Convert the records below into a JSON list of strings with one string per line. Leave out blank lines.
+-------+
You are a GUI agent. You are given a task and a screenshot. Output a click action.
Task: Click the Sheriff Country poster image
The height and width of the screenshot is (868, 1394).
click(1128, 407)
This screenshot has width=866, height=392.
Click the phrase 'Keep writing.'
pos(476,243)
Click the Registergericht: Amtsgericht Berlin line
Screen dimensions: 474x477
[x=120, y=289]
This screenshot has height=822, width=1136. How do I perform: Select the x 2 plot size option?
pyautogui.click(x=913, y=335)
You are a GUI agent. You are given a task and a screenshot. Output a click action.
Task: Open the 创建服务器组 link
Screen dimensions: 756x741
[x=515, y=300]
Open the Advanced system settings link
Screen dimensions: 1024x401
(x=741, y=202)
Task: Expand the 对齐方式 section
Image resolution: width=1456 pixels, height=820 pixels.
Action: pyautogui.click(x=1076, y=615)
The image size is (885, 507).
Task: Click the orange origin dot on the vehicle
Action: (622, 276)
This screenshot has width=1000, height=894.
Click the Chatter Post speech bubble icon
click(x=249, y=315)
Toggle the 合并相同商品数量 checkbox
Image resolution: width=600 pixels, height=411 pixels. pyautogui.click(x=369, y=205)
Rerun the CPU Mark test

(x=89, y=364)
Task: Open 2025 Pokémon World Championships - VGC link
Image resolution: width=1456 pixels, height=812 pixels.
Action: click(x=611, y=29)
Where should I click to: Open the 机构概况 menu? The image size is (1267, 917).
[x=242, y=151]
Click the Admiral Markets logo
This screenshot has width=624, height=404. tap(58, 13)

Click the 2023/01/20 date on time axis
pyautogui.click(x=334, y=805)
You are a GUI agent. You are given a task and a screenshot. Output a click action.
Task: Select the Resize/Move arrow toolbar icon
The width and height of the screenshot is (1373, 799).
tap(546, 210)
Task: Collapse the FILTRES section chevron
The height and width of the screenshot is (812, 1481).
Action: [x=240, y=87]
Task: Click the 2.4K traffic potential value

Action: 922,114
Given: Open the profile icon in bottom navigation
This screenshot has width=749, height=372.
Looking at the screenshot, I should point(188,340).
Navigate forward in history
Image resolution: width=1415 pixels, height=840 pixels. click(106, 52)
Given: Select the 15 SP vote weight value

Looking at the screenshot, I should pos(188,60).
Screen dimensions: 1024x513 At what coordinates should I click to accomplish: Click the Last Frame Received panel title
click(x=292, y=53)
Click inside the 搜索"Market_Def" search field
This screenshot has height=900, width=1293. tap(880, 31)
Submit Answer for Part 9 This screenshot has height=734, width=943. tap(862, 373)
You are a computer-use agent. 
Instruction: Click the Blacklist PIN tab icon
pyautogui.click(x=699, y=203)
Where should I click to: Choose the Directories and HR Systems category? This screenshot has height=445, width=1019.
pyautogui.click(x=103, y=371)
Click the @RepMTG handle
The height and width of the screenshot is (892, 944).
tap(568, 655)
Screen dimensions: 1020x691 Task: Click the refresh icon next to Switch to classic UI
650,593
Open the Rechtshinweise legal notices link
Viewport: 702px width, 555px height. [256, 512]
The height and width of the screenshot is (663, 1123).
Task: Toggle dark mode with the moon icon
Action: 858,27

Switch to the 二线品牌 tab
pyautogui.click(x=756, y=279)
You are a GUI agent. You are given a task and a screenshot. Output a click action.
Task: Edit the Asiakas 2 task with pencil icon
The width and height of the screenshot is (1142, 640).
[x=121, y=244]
+-------+
RESPONSE TO THIS TASK —
[
  "You are a GUI agent. You are given a task and a screenshot. Output a click action.",
  "Task: Click the Sheriff Country poster image",
  "The height and width of the screenshot is (868, 1394).",
  "click(1128, 407)",
  "This screenshot has width=866, height=392.",
  "Click the phrase 'Keep writing.'",
  "pos(476,243)",
  "Click the Registergericht: Amtsgericht Berlin line",
  "Screen dimensions: 474x477",
  "[x=120, y=289]",
  "This screenshot has height=822, width=1136. How do I perform: Select the x 2 plot size option?",
  "pyautogui.click(x=913, y=335)",
  "You are a GUI agent. You are given a task and a screenshot. Output a click action.",
  "Task: Open the 创建服务器组 link",
  "Screen dimensions: 756x741",
  "[x=515, y=300]",
  "Open the Advanced system settings link",
  "Screen dimensions: 1024x401",
  "(x=741, y=202)",
  "Task: Expand the 对齐方式 section",
  "Image resolution: width=1456 pixels, height=820 pixels.",
  "Action: pyautogui.click(x=1076, y=615)",
  "The image size is (885, 507).",
  "Task: Click the orange origin dot on the vehicle",
  "Action: (622, 276)",
  "This screenshot has width=1000, height=894.",
  "Click the Chatter Post speech bubble icon",
  "click(x=249, y=315)",
  "Toggle the 合并相同商品数量 checkbox",
  "Image resolution: width=600 pixels, height=411 pixels. pyautogui.click(x=369, y=205)",
  "Rerun the CPU Mark test",
  "(x=89, y=364)",
  "Task: Open 2025 Pokémon World Championships - VGC link",
  "Image resolution: width=1456 pixels, height=812 pixels.",
  "Action: click(x=611, y=29)",
  "Where should I click to: Open the 机构概况 menu? The image size is (1267, 917).",
  "[x=242, y=151]",
  "Click the Admiral Markets logo",
  "This screenshot has width=624, height=404. tap(58, 13)",
  "Click the 2023/01/20 date on time axis",
  "pyautogui.click(x=334, y=805)",
  "You are a GUI agent. You are given a task and a screenshot. Output a click action.",
  "Task: Select the Resize/Move arrow toolbar icon",
  "The width and height of the screenshot is (1373, 799).",
  "tap(546, 210)",
  "Task: Collapse the FILTRES section chevron",
  "The height and width of the screenshot is (812, 1481).",
  "Action: [x=240, y=87]",
  "Task: Click the 2.4K traffic potential value",
  "Action: 922,114",
  "Given: Open the profile icon in bottom navigation",
  "This screenshot has width=749, height=372.",
  "Looking at the screenshot, I should point(188,340).",
  "Navigate forward in history",
  "Image resolution: width=1415 pixels, height=840 pixels. click(106, 52)",
  "Given: Select the 15 SP vote weight value",
  "Looking at the screenshot, I should pos(188,60).",
  "Screen dimensions: 1024x513 At what coordinates should I click to accomplish: Click the Last Frame Received panel title",
  "click(x=292, y=53)",
  "Click inside the 搜索\"Market_Def\" search field",
  "This screenshot has height=900, width=1293. tap(880, 31)",
  "Submit Answer for Part 9 This screenshot has height=734, width=943. tap(862, 373)",
  "You are a computer-use agent. ",
  "Instruction: Click the Blacklist PIN tab icon",
  "pyautogui.click(x=699, y=203)",
  "Where should I click to: Choose the Directories and HR Systems category? This screenshot has height=445, width=1019.",
  "pyautogui.click(x=103, y=371)",
  "Click the @RepMTG handle",
  "The height and width of the screenshot is (892, 944).",
  "tap(568, 655)",
  "Screen dimensions: 1020x691 Task: Click the refresh icon next to Switch to classic UI",
  "650,593",
  "Open the Rechtshinweise legal notices link",
  "Viewport: 702px width, 555px height. [256, 512]",
  "The height and width of the screenshot is (663, 1123).",
  "Task: Toggle dark mode with the moon icon",
  "Action: 858,27",
  "Switch to the 二线品牌 tab",
  "pyautogui.click(x=756, y=279)",
  "You are a GUI agent. You are given a task and a screenshot. Output a click action.",
  "Task: Edit the Asiakas 2 task with pencil icon",
  "The width and height of the screenshot is (1142, 640).",
  "[x=121, y=244]"
]